Oculus has added the documentation for ‘buffered haptics’ feature of the Oculus SDK which is a method for programming more advanced haptic feedback from the company’s Touch controllers. Oculus uses linear actuators to provide feedback. This technology has been gaining popularity in the recent times and is expected to replace the simple ‘rumble’ feedback common console gamepads. Linear actuators have an advantage that they can move very quickly compared to the rotating mass motors of yore, which allows a broader variety of haptic effects, better control and faster response time.
The new documentation will allow the developers to have a fine grain control of the controller’s haptic feedback. The SDK will support two approaches to controller haptics, Non-buffered and Buffered with the only limitation being that cannot be used together. The non-buffered Haptics is not only simpler to control, but also offers a simple way of switching vibrations off and on with the given amplitude and frequency.

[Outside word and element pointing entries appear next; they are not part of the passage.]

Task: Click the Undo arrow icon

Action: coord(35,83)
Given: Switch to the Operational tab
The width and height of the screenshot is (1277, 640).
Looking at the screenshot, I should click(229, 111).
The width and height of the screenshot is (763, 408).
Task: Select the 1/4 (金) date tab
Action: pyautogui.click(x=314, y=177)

The non-buffered Haptics is specially designed for far more simple effects that do not have stricter latency requirements (because controller requires 33ms to respond to the API call to modify the haptics settings).
On the other hand, Buffered Haptics is faster to respond and allows wider and more complex set of haptic effects like panning the vibrations across controllers, patterning vibrational amplitudes around sine wave or tangent functions, generating a variety of low-frequency carrier waves and much more. The new feature will allow the developers to queue up a string of bytes representing desired amplitudes. They can then play back in the sequence which will the developers to finely adjust the amplitude once every 3.125ms.
Oculus also has the sample app which is provided with the Oculus SDK. The app gives an example of some of the haptic effects that can be achieved with Buffered Haptics. The documentation released by the Oculus describes additional detail about how the feature works, which involves queuing up the buffer with the desired haptic instructions before sending it to the controllers. Developers can also vary the vibrational effects based on input streams like controller movement. They can pre-mix multiple input streams before passing the information to the buffer to allow some interesting dynamic haptics depending upon what the player is doing in the virtual world.
The new documentation released by Oculus will help the developers to come with the apps that can provide better immersive experience to the users.